The Washington Post had an article reporting on a commentary from a Chinese government owned news outlet that implied the country might move away from holding dollars. The article should have pointed out that such a move would be consistent with the publicly stated demand of both the Bush and Obama administrations that China stop "manipulating" its currency.

The way that China would "manipulate" its currency (keep its price down against the dollar) is by buying up huge amounts of dollars. If it sold dollars then its currency would rise against the dollar. That would make Chinese imports more expensive for people living in the United States, causing us to buy less of them. It would make U.S. exports cheaper for people living in China, leading them to buy more U.S. exports.

This change could go far toward reducing the U.S. trade deficit, especially if other developing countries follow China's lead as they have in the past. The result would be millions of new jobs and also an important boost to wages. In other words, if China follows through on the path suggested in this article it would be good news for most of the country. Importers like Walmart and companies that have established production facilities in China, like General Electric, might be less pleased.

Comments (7)Add Comment
factotum
written by xteeth, October 15, 2013 6:23
Sometimes though, the selling of lots of something results in a cataclysmic decline in that thing's value. What you seem to be saying is that they would be able to sell off their trillion or so dollars without the value of the dollar going beyond its actual value.
...
written by dax, October 15, 2013 6:42
I think the American viewpoint can be characterised best by, "Be careful what you wish for."

At the moment the Chinese are shipping hard consumable goods to the US in exchange for bits of paper. If they stop doing that, the US will feel a lot poorer. The result for the Americans will be more work, less consumption. IMHO the rest of the world will end up a lot happier than the US.
Zero real interest paid to the Chinese.
written by Ralph Musgrave, October 15, 2013 10:41

Dax,

You’re right. But look on the bright side: the US has spent ten years getting real goods off the Chinese on credit and has paid a zero real rate of interest to the Chinese (the rate of interest on Treasuries is about equal to inflation in the US). The Chinese are bound to wise up some day and realize they’re on a hiding to nothing.
There is a good reason why they call it 'an exorbitant privilege'
written by Jesse, October 15, 2013 11:41
Having the world's reserve currency has been referred to as 'an exorbitant privilege.' Some might contest that privilege, along the lines of Triffin's Dilemma.

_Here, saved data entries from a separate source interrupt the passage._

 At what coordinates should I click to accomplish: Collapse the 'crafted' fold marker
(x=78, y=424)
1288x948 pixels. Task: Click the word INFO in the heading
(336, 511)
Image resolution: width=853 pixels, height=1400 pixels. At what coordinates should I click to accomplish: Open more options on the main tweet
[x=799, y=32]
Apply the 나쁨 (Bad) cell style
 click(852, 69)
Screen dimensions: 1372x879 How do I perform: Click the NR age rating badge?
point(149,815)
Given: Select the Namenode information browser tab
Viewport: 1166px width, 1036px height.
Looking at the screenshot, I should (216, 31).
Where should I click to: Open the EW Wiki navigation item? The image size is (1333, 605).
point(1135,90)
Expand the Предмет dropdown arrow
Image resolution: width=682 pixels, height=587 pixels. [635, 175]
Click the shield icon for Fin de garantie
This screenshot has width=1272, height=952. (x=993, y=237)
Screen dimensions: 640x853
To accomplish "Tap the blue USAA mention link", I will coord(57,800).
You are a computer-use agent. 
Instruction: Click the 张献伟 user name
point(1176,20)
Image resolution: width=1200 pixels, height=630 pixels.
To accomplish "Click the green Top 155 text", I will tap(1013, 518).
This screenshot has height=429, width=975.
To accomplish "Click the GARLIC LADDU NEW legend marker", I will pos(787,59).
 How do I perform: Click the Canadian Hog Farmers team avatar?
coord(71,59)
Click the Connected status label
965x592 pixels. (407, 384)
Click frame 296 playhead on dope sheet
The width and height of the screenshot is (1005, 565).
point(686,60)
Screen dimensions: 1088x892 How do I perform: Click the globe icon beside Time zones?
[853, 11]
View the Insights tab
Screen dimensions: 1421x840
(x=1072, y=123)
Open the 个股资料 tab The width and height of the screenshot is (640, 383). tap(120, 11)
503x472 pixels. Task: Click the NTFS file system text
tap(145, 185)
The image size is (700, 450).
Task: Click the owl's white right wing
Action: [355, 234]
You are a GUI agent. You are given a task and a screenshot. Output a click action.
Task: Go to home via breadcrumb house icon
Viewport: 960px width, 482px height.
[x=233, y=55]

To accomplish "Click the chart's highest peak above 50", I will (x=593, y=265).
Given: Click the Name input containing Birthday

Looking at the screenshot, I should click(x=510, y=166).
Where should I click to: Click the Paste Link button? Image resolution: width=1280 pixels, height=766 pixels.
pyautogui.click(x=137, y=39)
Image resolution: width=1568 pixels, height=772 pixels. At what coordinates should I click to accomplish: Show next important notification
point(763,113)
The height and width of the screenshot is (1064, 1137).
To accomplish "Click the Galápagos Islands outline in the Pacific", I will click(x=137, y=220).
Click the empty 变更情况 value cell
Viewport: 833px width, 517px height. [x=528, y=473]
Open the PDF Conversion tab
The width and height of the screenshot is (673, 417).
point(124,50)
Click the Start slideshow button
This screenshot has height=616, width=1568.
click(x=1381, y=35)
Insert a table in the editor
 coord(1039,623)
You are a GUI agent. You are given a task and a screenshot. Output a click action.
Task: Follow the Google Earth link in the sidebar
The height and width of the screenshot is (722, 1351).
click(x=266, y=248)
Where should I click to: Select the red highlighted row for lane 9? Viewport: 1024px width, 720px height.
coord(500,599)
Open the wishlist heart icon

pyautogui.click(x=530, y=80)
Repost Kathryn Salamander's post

I think it is important to remember that the reason why China has been holding dollars is because it has been the world's reserve currency since the end of WW II and the Bretton Wood's agreement.

China holds dollars in part to manage the value of their currency to the dollar, there is little doubt of that. But one of the reasons they do this is because it has been the benchmark.

China and the rest of the BRICs have been fighting the US dollar regime for a number of years, because holding the reserve currency brings a certain power which the US has not been shy in using. The Anglo-American banks have been fighting any changes to this for some years now, as can be seen in the discussion over the constituent components of the SDR which are heavily weighted to the West.

Change is in the wind. I think underestimating or ignoring its implications is probably going to be viewed in retrospect as one of the great mistakes in economics.

I am continually surprised at how few otherwise well-informed American economists understand money and its vital relationship to trade.
"Be careful what you wish for."
written by David, October 15, 2013 1:56
Dax wrote, "At the moment the Chinese are shipping hard consumable goods to the US in exchange for bits of paper. If they stop doing that, the US will feel a lot poorer."

Think about it. Chinese workers struggle with deprivation and work their fingers to the bone to send us salad shooters we send them "bits of paper"??? Why on God's green Earth would they do that, why would we expect them to, and why would anyone expect such an arrangement to continue?
Chinese US treasury securities value per capita.
written by John Wright, October 15, 2013 2:56
Per the treasury.gov, Mainland China holds 1.2773 trillion dollars worth of US treasury securities.

At first glance, this appears as a lot of paper wealth.

But if you divide by the Chinese population, 1.344 billion, it is $950 per capita.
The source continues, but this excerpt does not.